─── DATA TO USE ───

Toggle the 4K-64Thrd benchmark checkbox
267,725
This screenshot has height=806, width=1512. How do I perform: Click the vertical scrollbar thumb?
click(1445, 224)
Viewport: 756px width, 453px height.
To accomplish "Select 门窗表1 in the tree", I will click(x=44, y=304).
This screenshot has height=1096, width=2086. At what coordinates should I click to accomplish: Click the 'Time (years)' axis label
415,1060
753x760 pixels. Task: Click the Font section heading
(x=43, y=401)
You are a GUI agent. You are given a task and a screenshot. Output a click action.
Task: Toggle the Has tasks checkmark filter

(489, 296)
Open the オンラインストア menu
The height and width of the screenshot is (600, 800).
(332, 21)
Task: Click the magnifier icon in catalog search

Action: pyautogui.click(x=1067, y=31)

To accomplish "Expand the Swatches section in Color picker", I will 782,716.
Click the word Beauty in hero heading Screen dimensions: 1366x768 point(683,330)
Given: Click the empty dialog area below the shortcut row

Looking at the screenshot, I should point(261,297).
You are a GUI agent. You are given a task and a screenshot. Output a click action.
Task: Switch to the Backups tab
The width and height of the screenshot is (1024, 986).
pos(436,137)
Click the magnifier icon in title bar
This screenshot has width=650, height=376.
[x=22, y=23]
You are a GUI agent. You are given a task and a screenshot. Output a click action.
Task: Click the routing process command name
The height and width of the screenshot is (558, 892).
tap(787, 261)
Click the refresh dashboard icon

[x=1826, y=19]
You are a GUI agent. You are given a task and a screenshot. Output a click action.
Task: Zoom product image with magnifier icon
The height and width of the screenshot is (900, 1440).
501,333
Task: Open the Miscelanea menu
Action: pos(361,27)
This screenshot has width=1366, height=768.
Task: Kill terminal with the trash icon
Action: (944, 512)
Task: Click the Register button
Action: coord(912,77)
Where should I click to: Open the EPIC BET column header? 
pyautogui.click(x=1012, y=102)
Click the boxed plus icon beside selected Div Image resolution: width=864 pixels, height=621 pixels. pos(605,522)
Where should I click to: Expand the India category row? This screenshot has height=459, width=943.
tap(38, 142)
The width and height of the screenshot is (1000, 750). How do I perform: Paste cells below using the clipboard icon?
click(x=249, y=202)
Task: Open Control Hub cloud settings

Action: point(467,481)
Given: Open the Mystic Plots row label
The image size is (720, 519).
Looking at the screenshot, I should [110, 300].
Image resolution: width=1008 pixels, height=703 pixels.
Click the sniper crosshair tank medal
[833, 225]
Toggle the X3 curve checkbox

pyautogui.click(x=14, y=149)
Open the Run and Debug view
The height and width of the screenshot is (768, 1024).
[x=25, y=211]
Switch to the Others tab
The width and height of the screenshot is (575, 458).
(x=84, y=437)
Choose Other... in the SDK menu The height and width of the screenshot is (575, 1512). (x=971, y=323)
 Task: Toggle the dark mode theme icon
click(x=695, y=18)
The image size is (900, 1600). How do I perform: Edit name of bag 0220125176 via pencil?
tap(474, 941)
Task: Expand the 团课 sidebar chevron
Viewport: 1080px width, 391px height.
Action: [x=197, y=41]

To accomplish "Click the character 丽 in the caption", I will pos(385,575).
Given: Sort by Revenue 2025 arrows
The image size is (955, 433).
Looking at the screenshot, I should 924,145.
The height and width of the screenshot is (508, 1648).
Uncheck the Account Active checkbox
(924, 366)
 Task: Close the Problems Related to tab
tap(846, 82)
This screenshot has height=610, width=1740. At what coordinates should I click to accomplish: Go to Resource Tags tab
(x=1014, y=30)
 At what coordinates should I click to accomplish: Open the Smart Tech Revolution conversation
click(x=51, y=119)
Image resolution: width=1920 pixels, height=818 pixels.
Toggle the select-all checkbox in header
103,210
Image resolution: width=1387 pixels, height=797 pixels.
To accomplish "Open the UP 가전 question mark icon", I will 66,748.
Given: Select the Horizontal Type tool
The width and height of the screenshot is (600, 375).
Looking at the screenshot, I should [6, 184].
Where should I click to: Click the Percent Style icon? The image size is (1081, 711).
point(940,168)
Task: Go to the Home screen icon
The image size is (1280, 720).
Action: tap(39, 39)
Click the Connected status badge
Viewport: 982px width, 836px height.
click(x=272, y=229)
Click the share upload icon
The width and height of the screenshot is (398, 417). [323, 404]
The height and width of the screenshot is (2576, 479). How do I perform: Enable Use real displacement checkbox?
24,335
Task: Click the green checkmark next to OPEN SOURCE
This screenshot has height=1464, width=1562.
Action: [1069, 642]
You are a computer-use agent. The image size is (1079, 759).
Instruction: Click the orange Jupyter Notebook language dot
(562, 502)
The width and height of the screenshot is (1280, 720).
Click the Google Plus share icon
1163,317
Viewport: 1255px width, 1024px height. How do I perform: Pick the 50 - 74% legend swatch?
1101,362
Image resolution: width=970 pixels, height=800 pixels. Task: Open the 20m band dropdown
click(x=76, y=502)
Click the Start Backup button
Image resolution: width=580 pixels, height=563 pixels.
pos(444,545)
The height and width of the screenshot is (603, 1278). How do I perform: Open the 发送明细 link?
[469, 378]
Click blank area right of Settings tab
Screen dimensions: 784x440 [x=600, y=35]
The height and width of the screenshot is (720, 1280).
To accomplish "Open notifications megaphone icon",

───

Could you reproduce every record above exactly as it stands?

[OUTPUT OF THE EXERCISE]
Toggle the 4K-64Thrd benchmark checkbox
267,725
This screenshot has height=806, width=1512. How do I perform: Click the vertical scrollbar thumb?
click(1445, 224)
Viewport: 756px width, 453px height.
To accomplish "Select 门窗表1 in the tree", I will click(x=44, y=304).
This screenshot has height=1096, width=2086. At what coordinates should I click to accomplish: Click the 'Time (years)' axis label
415,1060
753x760 pixels. Task: Click the Font section heading
(x=43, y=401)
You are a GUI agent. You are given a task and a screenshot. Output a click action.
Task: Toggle the Has tasks checkmark filter

(489, 296)
Open the オンラインストア menu
The height and width of the screenshot is (600, 800).
(332, 21)
Task: Click the magnifier icon in catalog search

Action: pyautogui.click(x=1067, y=31)

To accomplish "Expand the Swatches section in Color picker", I will 782,716.
Click the word Beauty in hero heading Screen dimensions: 1366x768 point(683,330)
Given: Click the empty dialog area below the shortcut row

Looking at the screenshot, I should point(261,297).
You are a GUI agent. You are given a task and a screenshot. Output a click action.
Task: Switch to the Backups tab
The width and height of the screenshot is (1024, 986).
pos(436,137)
Click the magnifier icon in title bar
This screenshot has width=650, height=376.
[x=22, y=23]
You are a GUI agent. You are given a task and a screenshot. Output a click action.
Task: Click the routing process command name
The height and width of the screenshot is (558, 892).
tap(787, 261)
Click the refresh dashboard icon

[x=1826, y=19]
You are a GUI agent. You are given a task and a screenshot. Output a click action.
Task: Zoom product image with magnifier icon
The height and width of the screenshot is (900, 1440).
501,333
Task: Open the Miscelanea menu
Action: pos(361,27)
This screenshot has width=1366, height=768.
Task: Kill terminal with the trash icon
Action: (944, 512)
Task: Click the Register button
Action: coord(912,77)
Where should I click to: Open the EPIC BET column header? 
pyautogui.click(x=1012, y=102)
Click the boxed plus icon beside selected Div Image resolution: width=864 pixels, height=621 pixels. pos(605,522)
Where should I click to: Expand the India category row? This screenshot has height=459, width=943.
tap(38, 142)
The width and height of the screenshot is (1000, 750). How do I perform: Paste cells below using the clipboard icon?
click(x=249, y=202)
Task: Open Control Hub cloud settings

Action: point(467,481)
Given: Open the Mystic Plots row label
The image size is (720, 519).
Looking at the screenshot, I should [110, 300].
Image resolution: width=1008 pixels, height=703 pixels.
Click the sniper crosshair tank medal
[833, 225]
Toggle the X3 curve checkbox

pyautogui.click(x=14, y=149)
Open the Run and Debug view
The height and width of the screenshot is (768, 1024).
[x=25, y=211]
Switch to the Others tab
The width and height of the screenshot is (575, 458).
(x=84, y=437)
Choose Other... in the SDK menu The height and width of the screenshot is (575, 1512). (x=971, y=323)
 Task: Toggle the dark mode theme icon
click(x=695, y=18)
The image size is (900, 1600). How do I perform: Edit name of bag 0220125176 via pencil?
tap(474, 941)
Task: Expand the 团课 sidebar chevron
Viewport: 1080px width, 391px height.
Action: [x=197, y=41]

To accomplish "Click the character 丽 in the caption", I will pos(385,575).
Given: Sort by Revenue 2025 arrows
The image size is (955, 433).
Looking at the screenshot, I should 924,145.
The height and width of the screenshot is (508, 1648).
Uncheck the Account Active checkbox
(924, 366)
 Task: Close the Problems Related to tab
tap(846, 82)
This screenshot has height=610, width=1740. At what coordinates should I click to accomplish: Go to Resource Tags tab
(x=1014, y=30)
 At what coordinates should I click to accomplish: Open the Smart Tech Revolution conversation
click(x=51, y=119)
Image resolution: width=1920 pixels, height=818 pixels.
Toggle the select-all checkbox in header
103,210
Image resolution: width=1387 pixels, height=797 pixels.
To accomplish "Open the UP 가전 question mark icon", I will 66,748.
Given: Select the Horizontal Type tool
The width and height of the screenshot is (600, 375).
Looking at the screenshot, I should [6, 184].
Where should I click to: Click the Percent Style icon? The image size is (1081, 711).
point(940,168)
Task: Go to the Home screen icon
The image size is (1280, 720).
Action: tap(39, 39)
Click the Connected status badge
Viewport: 982px width, 836px height.
click(x=272, y=229)
Click the share upload icon
The width and height of the screenshot is (398, 417). [323, 404]
The height and width of the screenshot is (2576, 479). How do I perform: Enable Use real displacement checkbox?
24,335
Task: Click the green checkmark next to OPEN SOURCE
This screenshot has height=1464, width=1562.
Action: [1069, 642]
You are a computer-use agent. The image size is (1079, 759).
Instruction: Click the orange Jupyter Notebook language dot
(562, 502)
The width and height of the screenshot is (1280, 720).
Click the Google Plus share icon
1163,317
Viewport: 1255px width, 1024px height. How do I perform: Pick the 50 - 74% legend swatch?
1101,362
Image resolution: width=970 pixels, height=800 pixels. Task: Open the 20m band dropdown
click(x=76, y=502)
Click the Start Backup button
Image resolution: width=580 pixels, height=563 pixels.
pos(444,545)
The height and width of the screenshot is (603, 1278). How do I perform: Open the 发送明细 link?
[469, 378]
Click blank area right of Settings tab
Screen dimensions: 784x440 [x=600, y=35]
The height and width of the screenshot is (720, 1280).
To accomplish "Open notifications megaphone icon",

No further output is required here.